Tal injustiça é elevada a décima potência quando afirmam que Pelé não fez nada na luta contra o racismo e na afirmação do negro brasileiro. Sua obra fala por si: mais de 1380 gols, três campeonatos mundiais de seleções, bicampeão mundial de clubes, conquistas em âmbitos regionais e nacionais…Quer propaganda melhor para a causa do negro no Brasil? A militância é vital. Propor leis afirmativas é fundamental. Mas existem outras formas de luta. Pelé abraçou a performance. Deveria ser respeitado.
Pelé escolheu o gramado como seu palanque. Seu discurso era um gol de bicicleta, uma falta magistralmente cobrada, um drible envenenado, uma arrancada fulminante capaz de deixar na saudade dezenas de adversários. Uma mistura de talento com autoconfiança, determinação e foco.
Sem contar o poder de parar guerras, ser recebido por chefes de estado, entre outros feitos. Foi usado? Fez escolhas erradas? Concordo. E quem não fez?
O protagonismo de Pelé na luta contra o Preconceito Racial
Por anos e anos fui iludido por tal conceito. Pesquisar livra a alma. Liberta. E esclarece.
Pegue o livro “O Negro no Futebol Brasileiro”, de autoria de Mário Filho. Está na página 341 um pensamento do escritor em plena década de 1960: (….) Dondinho era preto, preta dona Celeste, preta vovó Ambrosina, preto o tio Jorge, pretos Zoca e Mária Lucia. Como se envergonhar da cor dos pais, da avó que lhe ensinara a rezar, do bom tio Jorge que pegava o ordenado e entregava-o à irmã para inteirar as despesas da casa, dos irmãos que tinha de proteger? A cor dele era igual. Tinha de ser preto. Se não fosse preto não seria Pelé (…)”. Um gênio das palavras descreveu com perfeição uma divindade da bola.
A segunda prova de seu compromisso com as causas da comunidade é de autoria do próprio Pelé. No dia 01 de abril de 2014, um pouco antes da Copa do Mundo realizada no Brasil, Pelé lançou o livro “Pelé: a importância do futebol”, que trazia sua visão da modalidade no período de 1950 a 2014. Foi um depoimento ao escritor e jornalista Brian Winter.

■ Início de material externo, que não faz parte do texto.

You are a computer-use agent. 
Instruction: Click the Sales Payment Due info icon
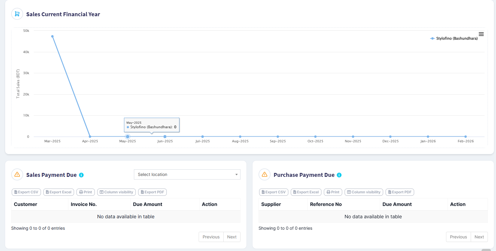(81, 175)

Pelé reservou um pedaço da obra para falar sobre a experiência como ministro dos Esportes no governo do ex-presidente Fernando Henrique Cardoso. Na página 205, Pelé demonstra por A mais B que tinha consciência do seu papel na luta contra o preconceito racial. “(…) Era uma honra poder servir ao meu país e de um modo oficial e eu me sentia grato pela confiança depositada em mim pelo presidente e pelos brasileiros. E também estava orgulhoso de ser o primeiro ministro negro a compor um gabinete na história do Brasil (…)”. Um negro alienado e desligado faria esta declaração?
O IDOLO QUE ROMPE BARREIRAS
Estudiosos da questão racial no Brasil também vislumbram protagonismo de Pelé neste tema. Silvio de Almeida, não teve duvida em eleger o camisa 10 eterno do Santos como um de seus ídolos. Detalhe: seu paí, Barbosinha, foi goleiro do Corinthians. “Podem falar o que quiser, mas aquela imagem, daquele homem negro com uma camisa 10 nas costas, e com punho levantado foi essencial na minha vida e na minha construção como homem negro. Para minha consciência racial foi fundamental”, afirmou o filosófo em entrevista no podcast “Hoje Sim”, de Cleber Machado, no dia 03 de julho.
“Ele (Pelé) foi a primeira referência que eu tive de um homem negro que foi o melhor no mundo naquilo que ele fazia. A figura do Pelé é muito forte”, completou Silvio de Almeida.
Pelé já não tem o vigor de antigamente. Anda com dificuldade. Precisa de cuidados. Em suas costas encontram-se uma história única. Brasileira. Comovente. Pelé é um patrimônio do Brasil. Cuidá-lo com amor e empatia é o mínimo que se espera de um povo que teve tantas alegrias por intermédio de seus pés. Quando isso acontecer não tenho dúvida de que será dado mais um passo na ultrapassagem deste racismo estrutural que corrói as entranhas da sociedade brasileira há 520 anos.